The exercise calls for exact output of the lines between the one that contains "Image resolution: width=1280" and the end of the data, with both ends kept and pictures left out.

Dataset entries
************

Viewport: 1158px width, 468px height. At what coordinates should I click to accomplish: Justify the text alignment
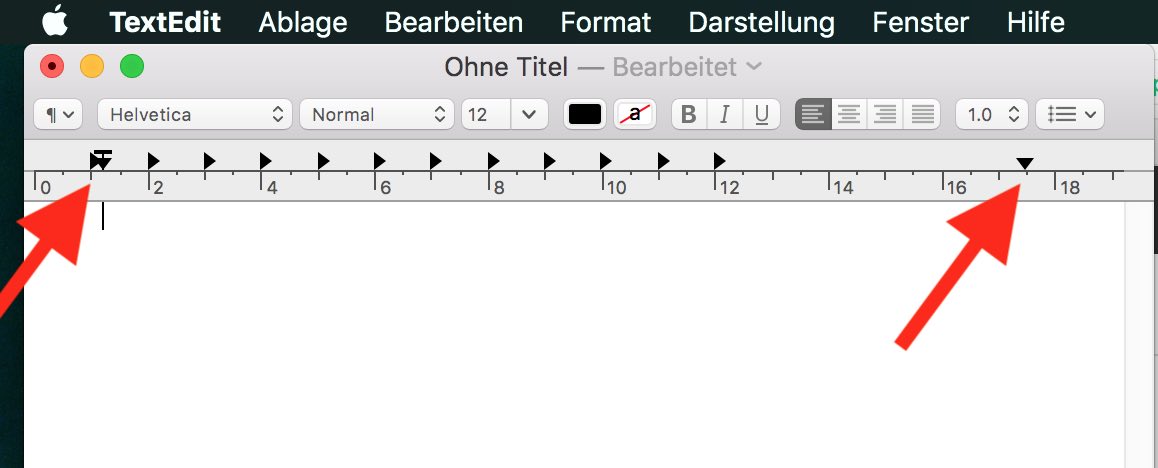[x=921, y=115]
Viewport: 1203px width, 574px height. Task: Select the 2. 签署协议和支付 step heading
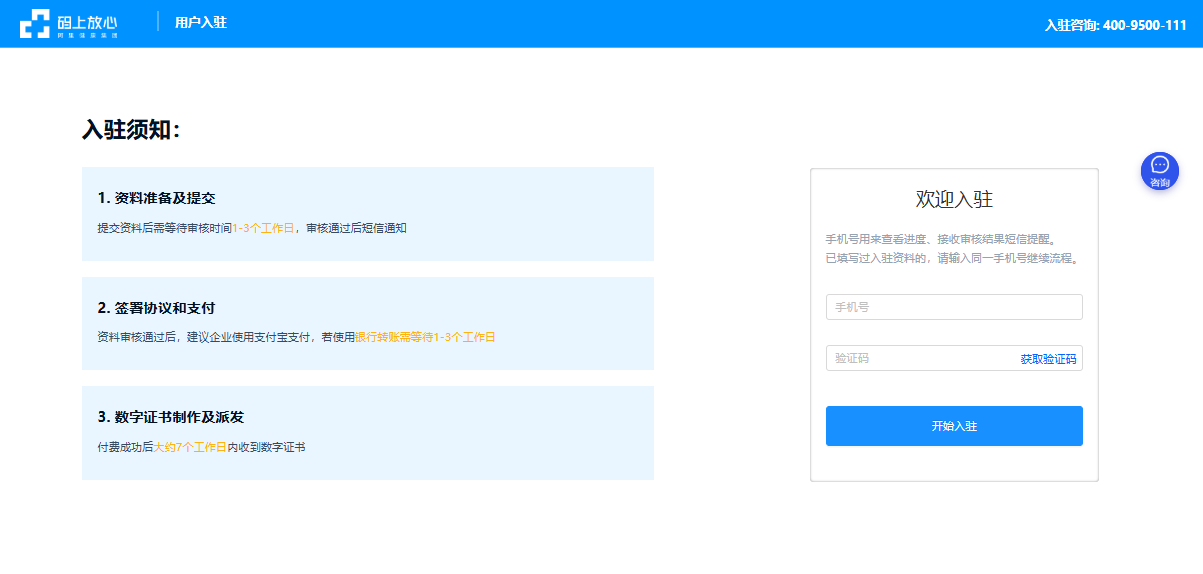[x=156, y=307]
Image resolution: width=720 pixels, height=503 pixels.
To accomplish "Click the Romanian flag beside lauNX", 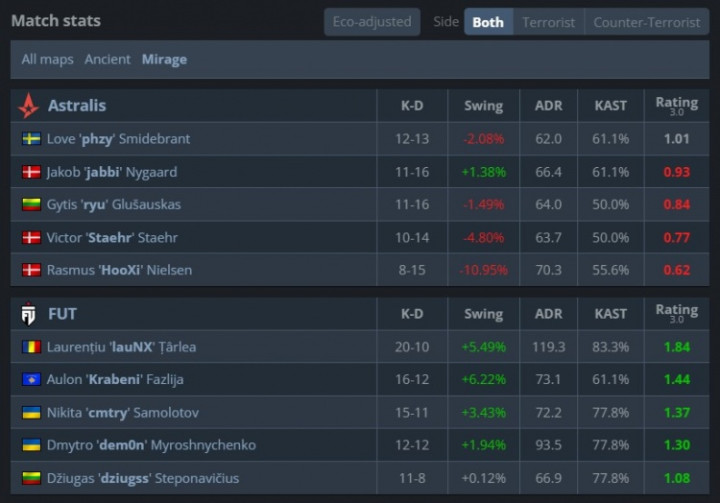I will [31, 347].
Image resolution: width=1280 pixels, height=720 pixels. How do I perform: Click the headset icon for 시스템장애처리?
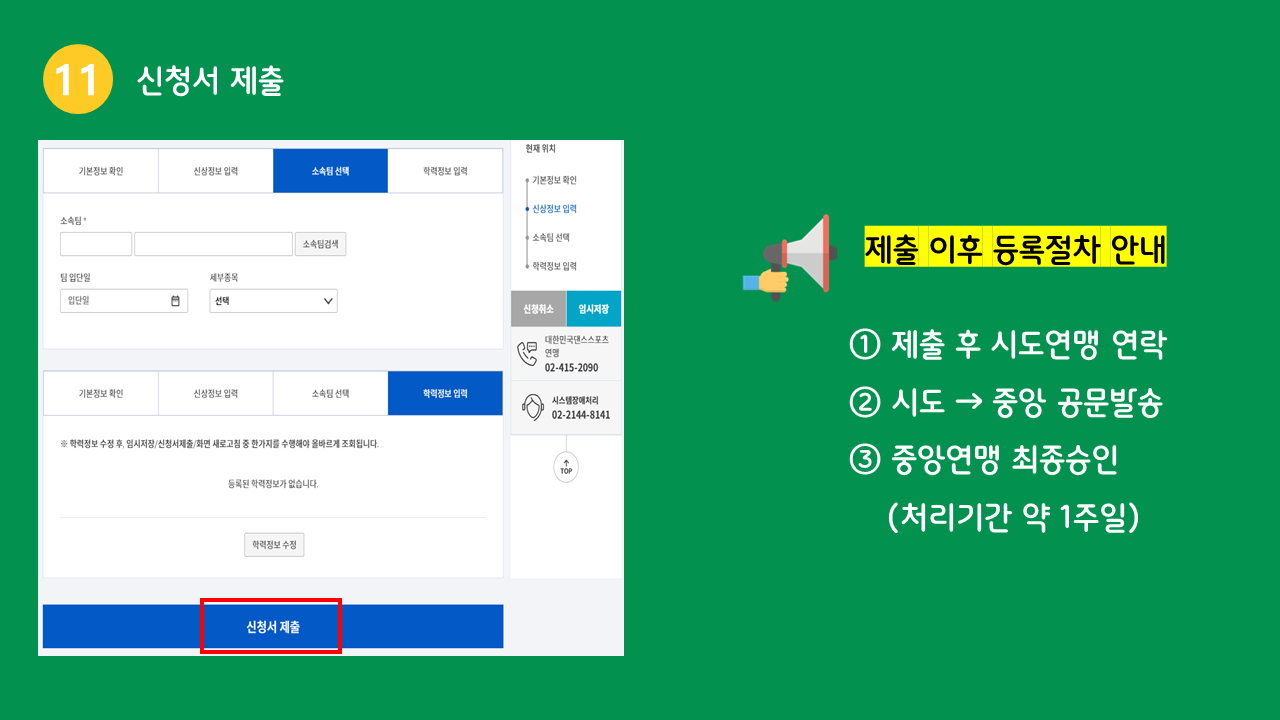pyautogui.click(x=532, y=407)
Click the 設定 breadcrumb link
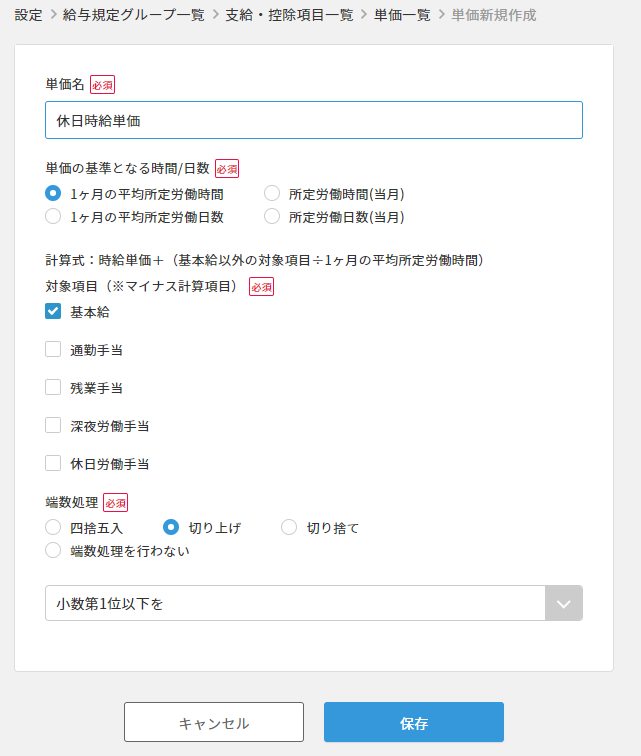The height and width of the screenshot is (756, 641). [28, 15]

************

**ANSWER SPACE:**
Image resolution: width=1280 pixels, height=720 pixels. How do I perform: Click the headset icon for 시스템장애처리?
pyautogui.click(x=532, y=407)
Click the 設定 breadcrumb link
The height and width of the screenshot is (756, 641). [28, 15]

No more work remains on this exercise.